Community participation

With community participation, it has gathered voluntary labour support in most of the districts from all social, religious and other groups. Philanthropists have donated money and citations have been awarded to donors and the people’s contribution counts at over Rs 45 crore. Volunteers can be seen cleaning the ancient step wells and digging the village ponds. The target is to recharge their wells, lakes, ponds, step wells and dams and make 20,000 villages out of 44,000 in the state water sufficient in next three years.
Prime Minister Narendra Modi in his recent radio talk ‘Mann ki Baat’ appealed for a mass movement to save forests and conserve “every drop” of water during the upcoming monsoon season. He said a number of states have taken some good initiatives towards water conservation and others should follow this mass movement to save water.

The Rajasthan government plans to plant 25 lakh saplings between July 1 and August 15 that add up to a total of one crore saplings to be planted in 2016. Rajasthan has dozens of traditional water harvesting systems and none is obsolete, namely paar system, talab/bandhis, sajha kuan, johad, pat, naada/bandha, baoris/bers and jhalaras.

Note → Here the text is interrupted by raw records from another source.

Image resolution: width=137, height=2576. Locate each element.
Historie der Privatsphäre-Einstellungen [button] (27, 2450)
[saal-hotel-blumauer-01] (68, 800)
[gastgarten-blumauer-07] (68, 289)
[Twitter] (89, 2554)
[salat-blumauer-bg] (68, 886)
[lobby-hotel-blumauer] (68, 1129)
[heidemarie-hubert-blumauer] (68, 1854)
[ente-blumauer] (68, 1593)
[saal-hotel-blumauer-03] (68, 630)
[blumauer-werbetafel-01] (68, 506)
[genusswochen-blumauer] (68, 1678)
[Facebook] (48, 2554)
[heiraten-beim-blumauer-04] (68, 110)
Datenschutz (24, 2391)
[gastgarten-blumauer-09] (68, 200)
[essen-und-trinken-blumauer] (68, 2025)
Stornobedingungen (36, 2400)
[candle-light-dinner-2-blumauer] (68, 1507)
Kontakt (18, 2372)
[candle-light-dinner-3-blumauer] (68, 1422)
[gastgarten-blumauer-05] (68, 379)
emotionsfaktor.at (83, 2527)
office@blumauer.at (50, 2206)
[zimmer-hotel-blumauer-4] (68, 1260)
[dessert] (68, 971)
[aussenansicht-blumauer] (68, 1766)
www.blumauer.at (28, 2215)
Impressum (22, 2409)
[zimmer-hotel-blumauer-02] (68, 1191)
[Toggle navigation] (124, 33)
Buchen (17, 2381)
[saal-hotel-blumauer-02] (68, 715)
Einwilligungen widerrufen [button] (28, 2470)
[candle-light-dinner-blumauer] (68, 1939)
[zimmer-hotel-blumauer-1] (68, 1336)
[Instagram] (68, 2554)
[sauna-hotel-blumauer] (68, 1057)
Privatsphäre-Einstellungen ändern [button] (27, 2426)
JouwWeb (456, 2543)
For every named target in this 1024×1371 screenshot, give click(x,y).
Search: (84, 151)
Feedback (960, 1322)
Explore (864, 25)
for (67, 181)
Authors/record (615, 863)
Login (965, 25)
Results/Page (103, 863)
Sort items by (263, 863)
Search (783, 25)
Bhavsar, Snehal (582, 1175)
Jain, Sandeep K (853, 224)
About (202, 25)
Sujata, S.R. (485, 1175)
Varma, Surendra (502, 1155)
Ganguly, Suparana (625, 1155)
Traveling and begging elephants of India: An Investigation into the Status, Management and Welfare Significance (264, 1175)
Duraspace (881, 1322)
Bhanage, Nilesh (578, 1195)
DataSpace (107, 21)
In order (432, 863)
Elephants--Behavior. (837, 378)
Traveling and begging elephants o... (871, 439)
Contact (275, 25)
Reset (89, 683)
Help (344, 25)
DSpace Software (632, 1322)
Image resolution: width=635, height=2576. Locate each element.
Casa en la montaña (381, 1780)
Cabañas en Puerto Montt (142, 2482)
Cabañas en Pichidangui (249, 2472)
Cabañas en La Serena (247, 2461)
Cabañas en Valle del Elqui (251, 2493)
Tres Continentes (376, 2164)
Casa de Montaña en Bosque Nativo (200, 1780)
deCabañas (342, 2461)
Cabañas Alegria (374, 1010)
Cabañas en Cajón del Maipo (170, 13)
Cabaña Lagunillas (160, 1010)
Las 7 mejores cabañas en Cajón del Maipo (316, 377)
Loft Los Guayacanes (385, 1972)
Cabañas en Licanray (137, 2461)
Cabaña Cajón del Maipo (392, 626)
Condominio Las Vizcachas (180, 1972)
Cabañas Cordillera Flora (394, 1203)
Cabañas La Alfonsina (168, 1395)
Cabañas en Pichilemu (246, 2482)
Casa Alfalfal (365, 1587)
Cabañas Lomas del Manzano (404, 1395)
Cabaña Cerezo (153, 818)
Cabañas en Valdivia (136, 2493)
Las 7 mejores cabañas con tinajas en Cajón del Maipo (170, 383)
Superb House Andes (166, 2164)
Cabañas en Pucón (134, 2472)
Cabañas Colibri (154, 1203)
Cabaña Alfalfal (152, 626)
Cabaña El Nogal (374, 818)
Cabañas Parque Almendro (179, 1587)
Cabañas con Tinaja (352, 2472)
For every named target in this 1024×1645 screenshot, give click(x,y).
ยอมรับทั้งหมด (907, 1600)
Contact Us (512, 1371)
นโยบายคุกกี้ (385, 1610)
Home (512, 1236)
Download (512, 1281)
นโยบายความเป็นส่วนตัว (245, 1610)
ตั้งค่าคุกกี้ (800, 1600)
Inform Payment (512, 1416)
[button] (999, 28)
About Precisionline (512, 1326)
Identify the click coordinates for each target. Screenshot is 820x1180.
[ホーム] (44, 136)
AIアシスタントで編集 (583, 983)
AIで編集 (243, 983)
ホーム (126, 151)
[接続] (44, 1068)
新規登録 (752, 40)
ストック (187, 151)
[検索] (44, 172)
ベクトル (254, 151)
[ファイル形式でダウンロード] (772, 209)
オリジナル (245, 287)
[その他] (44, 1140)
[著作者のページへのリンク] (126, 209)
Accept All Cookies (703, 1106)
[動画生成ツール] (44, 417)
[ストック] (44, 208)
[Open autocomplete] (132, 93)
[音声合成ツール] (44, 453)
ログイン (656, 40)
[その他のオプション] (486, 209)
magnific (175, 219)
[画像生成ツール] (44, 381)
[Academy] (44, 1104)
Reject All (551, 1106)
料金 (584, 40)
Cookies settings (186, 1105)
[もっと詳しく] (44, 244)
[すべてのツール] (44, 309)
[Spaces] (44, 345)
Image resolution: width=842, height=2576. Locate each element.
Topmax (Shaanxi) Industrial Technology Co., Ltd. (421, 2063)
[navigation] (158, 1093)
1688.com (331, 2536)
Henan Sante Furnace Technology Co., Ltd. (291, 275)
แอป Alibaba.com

Water experts like Anupam Mishra and Rajendra Singh, recipient of the Ramon Magsaysay award and famously called Water Man of India, find this scheme of government hardly innovative and term it as “sleepy administration waking up after decades.”

Citing an example how the Gopalpura village  turned lush green after villagers built 375 johads (a crescent shaped rainwater storage tank to collect and store water throughout the year), the river started flowing after decades of being dry. Mentioning Jodhpur city which has 200 step wells, they stress that these should have been restored instead of keeping them as archaic structures deleted from modern town planning.

Since the chief minister is looking for the grants and contribution from people, she has now asked all MLAs to contribute 25% of their MLA fund for MJSA. Interestingly, MLAs other than the BJP are raising their eyebrows that if they spend so much on it, what will be left for other developments. The Opposition is also considering it as a money making move because through PPP model, many private companies have already been involved in the cleaning of many rivers and streams in the state.

Despite the political acumen of 'Madam' (as Raje is often addressed), even if all the political, economical and logical hurdles are overcome, the success of her most ambitious project still depends almost entirely on a rather ethereal aspect – the monsoon!